A ideologia se instalou no terreno da cultura, da educação e da mídia, dominando meios
de comunicação, universidades e escolas. A ideologia invadiu nossos lares para investir
contra a célula mater de qualquer sociedade saudável, a família. Tentam ainda destruir a
inocência de nossas crianças, pervertendo até mesmo sua identidade mais básica e
elementar, a biológica. O politicamente correto passou a dominar o debate público para
expulsar a racionalidade e substituí-la pela manipulação, pela repetição de clichês e pelas
palavras de ordem. A ideologia invadiu a própria alma humana para dela expulsar Deus
e a dignidade com que Ele nos revestiu. E, com esses métodos, essa ideologia sempre
deixou um rastro de morte, ignorância e miséria por onde passou. Sou prova viva disso.
Fui covardemente esfaqueado por um militante de esquerda e só sobrevivi por um milagre
de Deus. Mais uma vez agradeço a Deus pela minha vida.

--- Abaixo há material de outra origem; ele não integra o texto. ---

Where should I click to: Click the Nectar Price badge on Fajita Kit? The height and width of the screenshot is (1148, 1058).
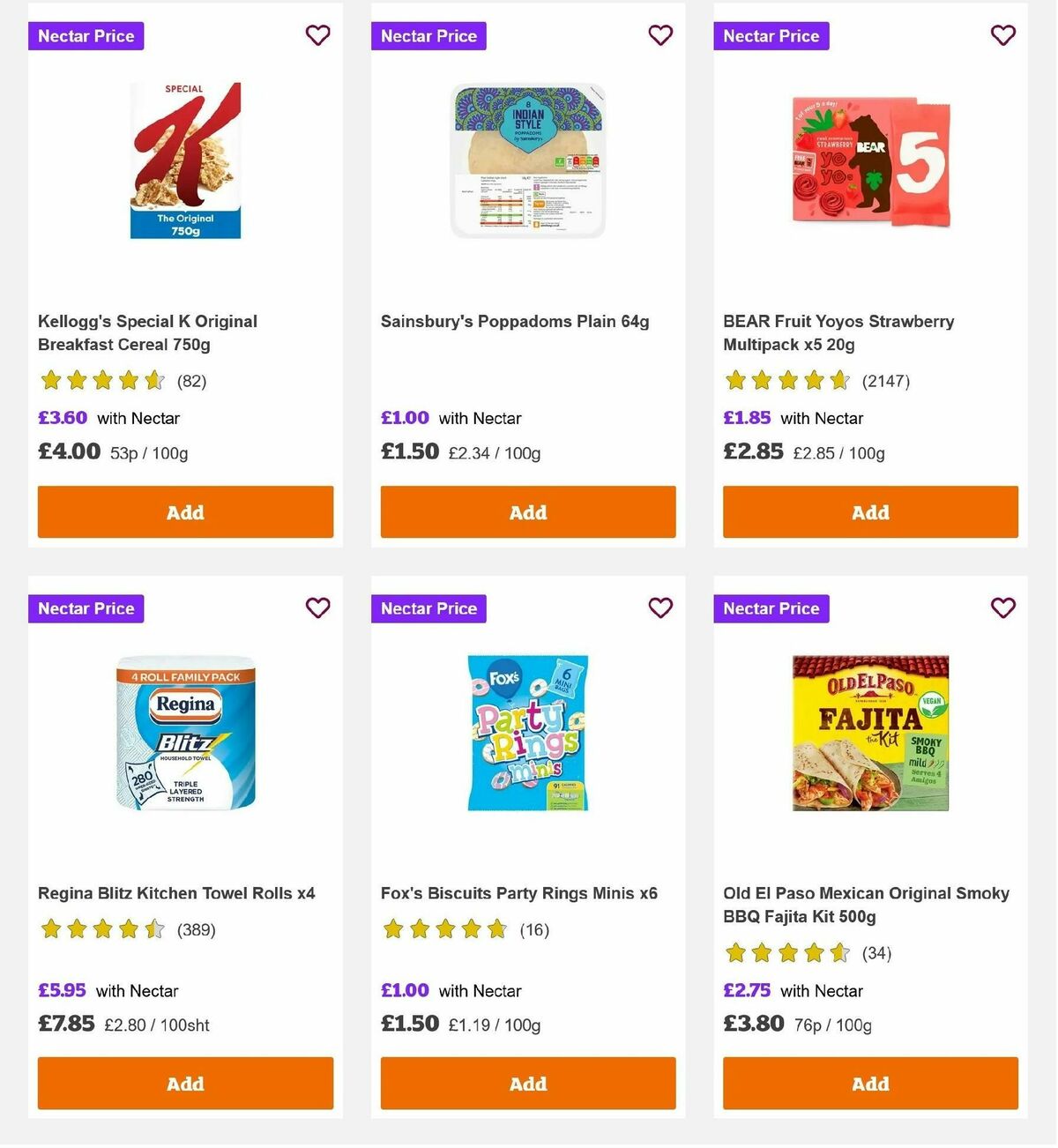point(771,608)
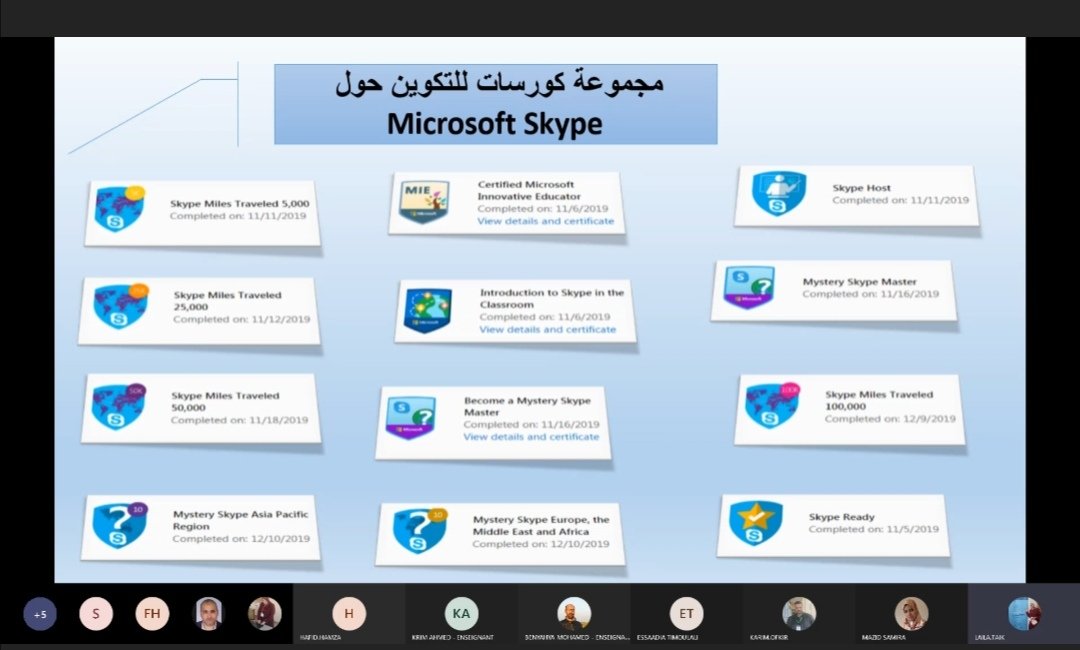Screen dimensions: 1080x650
Task: Select the Certified Microsoft Innovative Educator badge icon
Action: [x=423, y=199]
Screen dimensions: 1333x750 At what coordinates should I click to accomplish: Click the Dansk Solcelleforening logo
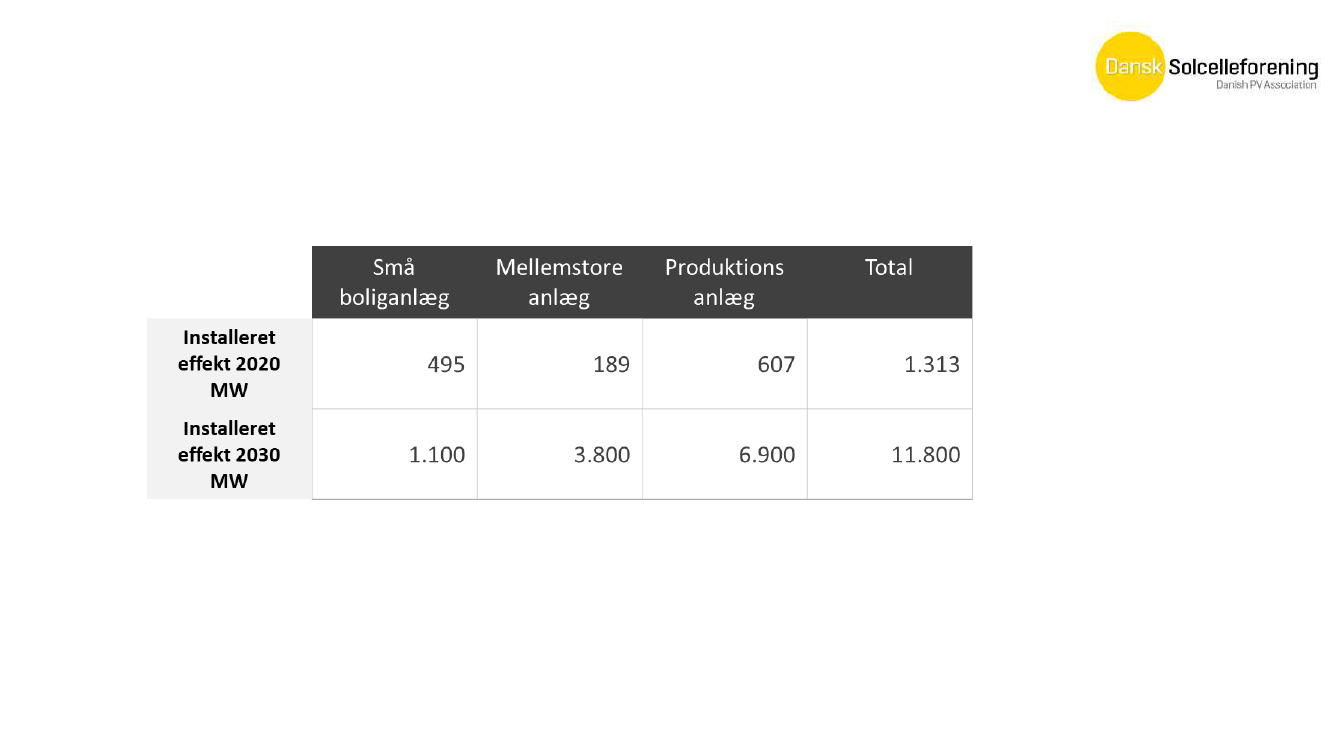click(x=1207, y=67)
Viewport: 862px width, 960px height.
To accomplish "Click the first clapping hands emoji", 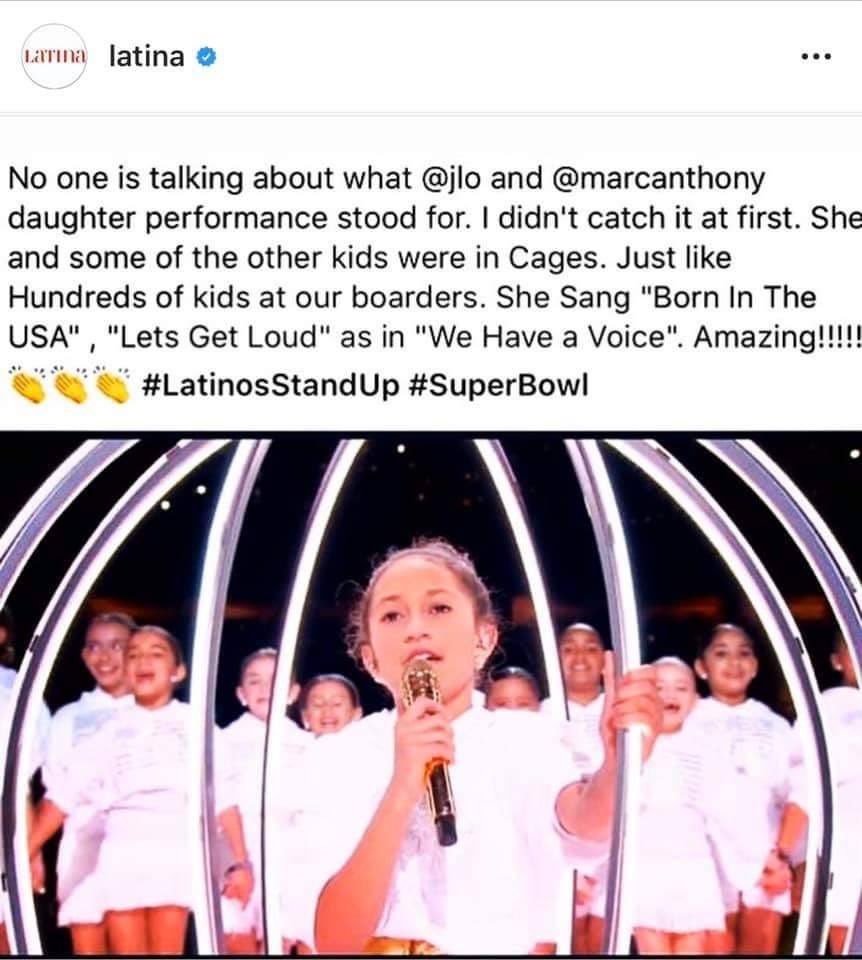I will tap(29, 385).
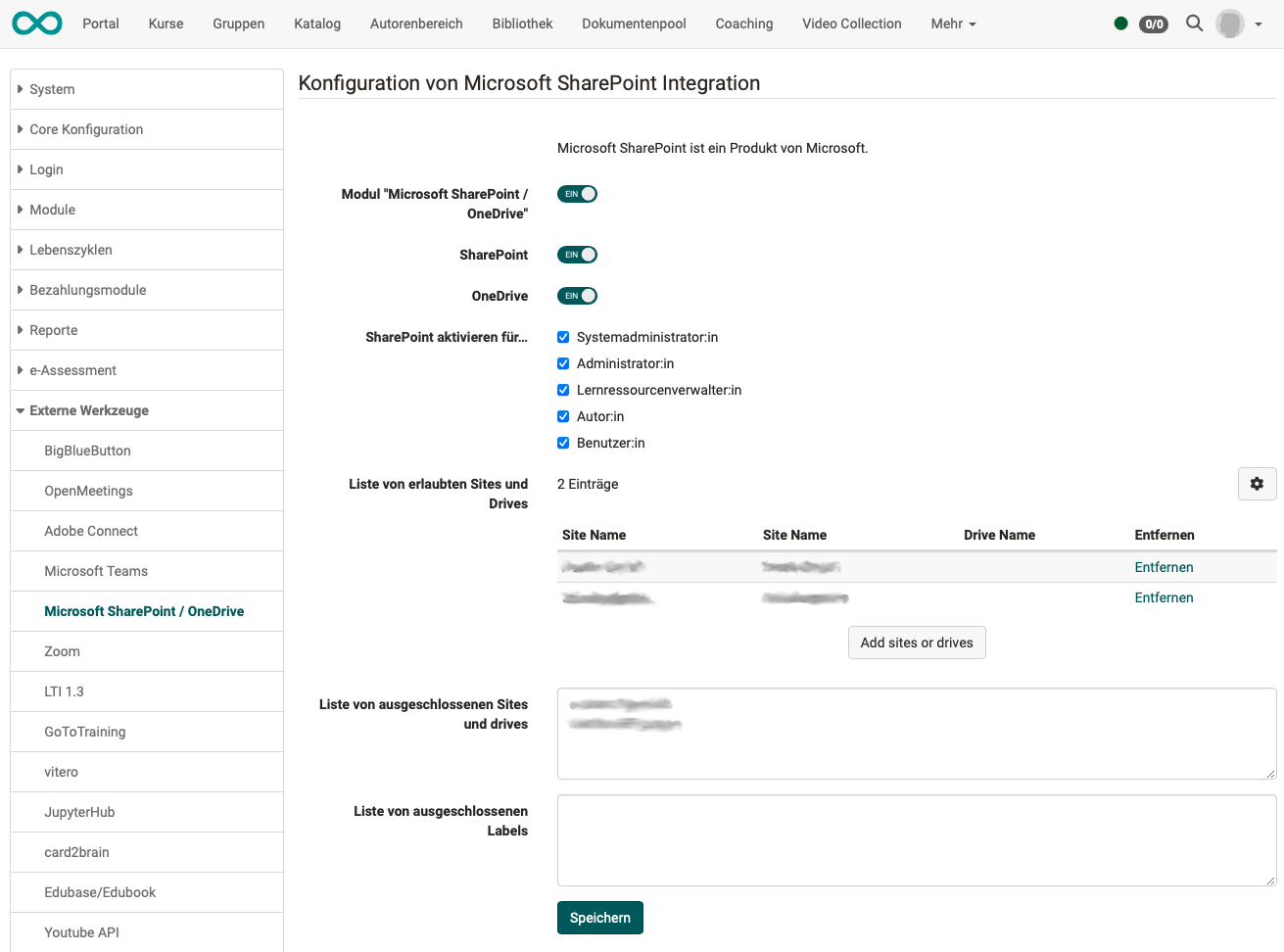
Task: Open the search magnifier icon
Action: coord(1194,23)
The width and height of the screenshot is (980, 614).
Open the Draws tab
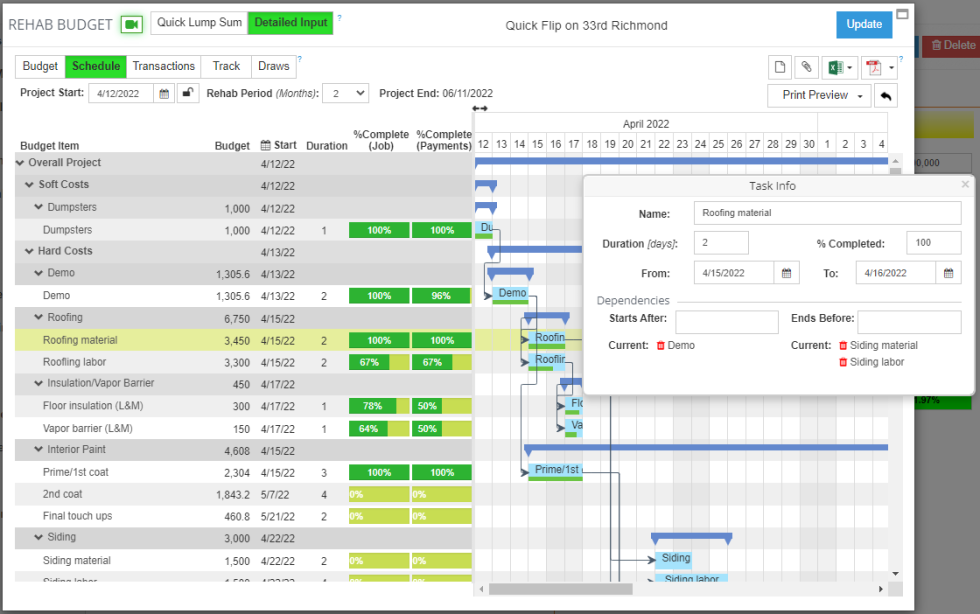[x=273, y=66]
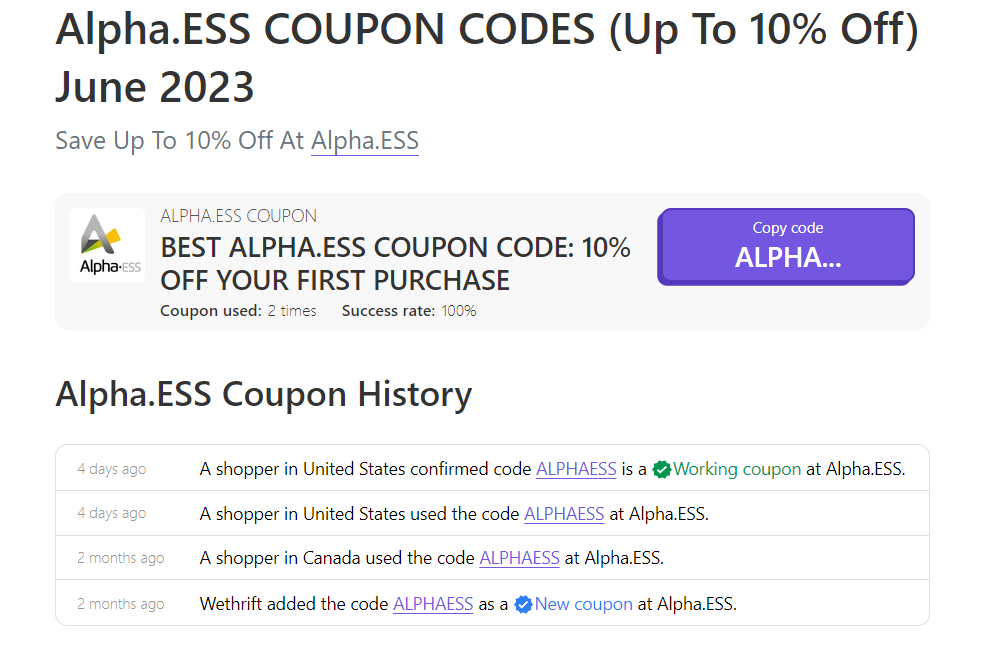Screen dimensions: 986x649
Task: Click the green checkmark next to Working coupon
Action: pyautogui.click(x=662, y=468)
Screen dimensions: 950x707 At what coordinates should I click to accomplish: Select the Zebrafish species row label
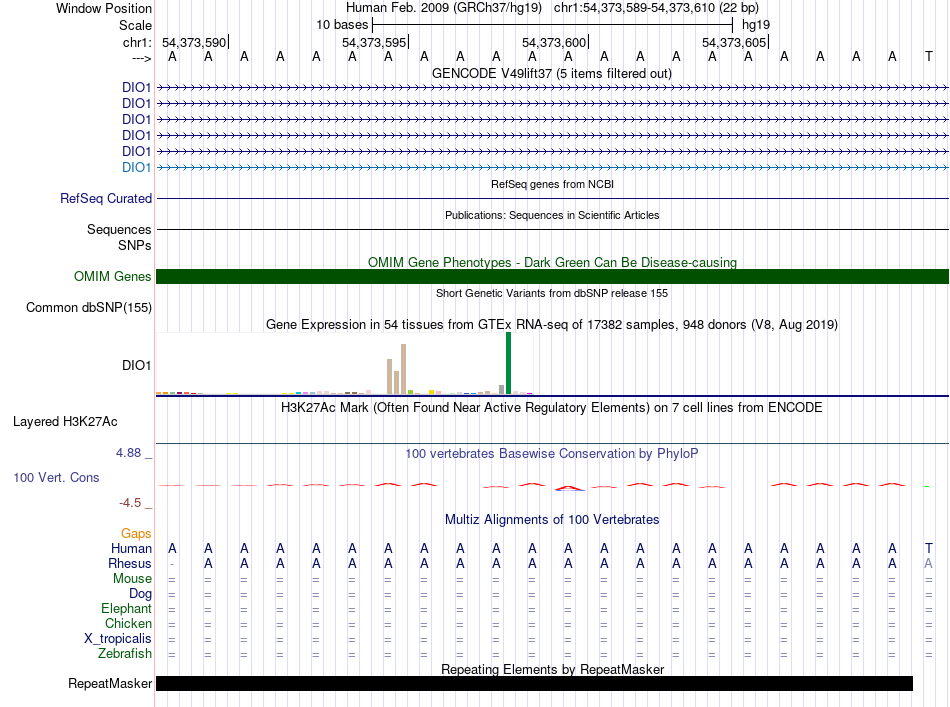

(De novo, Bolsonaro usa o palco nobre da ONU para afagar sua base interna, ao falar de
valores da família e promover sua guerra cultural. A agenda também já afeta a imagem
do Brasil no exterior e acende um alerta, segundo Edison Lanza, relator da OEA para a
liberdade de expressão.)

A ONU pode ajudar a derrotar o ambiente materialista e ideológico que compromete


alguns princípios básicos da dignidade humana. Essa organização foi criada para
promover a paz entre nações soberanas e o progresso social com liberdade, conforme o
preâmbulo de sua Carta. Nas questões do clima, da democracia, dos direitos humanos, da
igualdade de direitos e deveres entre homens e mulheres, e em tantas outras, tudo o que
precisamos é isto: contemplar a verdade, seguindo João 8,32: “E conheceis a verdade, e
a verdade vos libertarás”. Todos os nossos instrumentos, nacionais e internacionais,
devem estar direcionados, em última instância, para esse objetivo. Não estamos aqui para
apagar nacionalidades e soberanias em nome de um “interesse global” abstrato. Esta não
é a Organização do Interesse Global! É a Organização das Nações Unidas. Assim deve
permanecer! Com humildade e confiante no poder libertador da verdade, estejam certos
de que poderão contar com este novo Brasil que aqui apresento aos senhores e senhoras.
Agradeço a todos pela graça e glória de Deus! Meu muito obrigado.

(Bolsonaro encerra seu discurso em sintonia com Trump, que usaria o púlpito depois dele
para dizer: “O futuro pertence aos patriotas, não aos globalistas”.)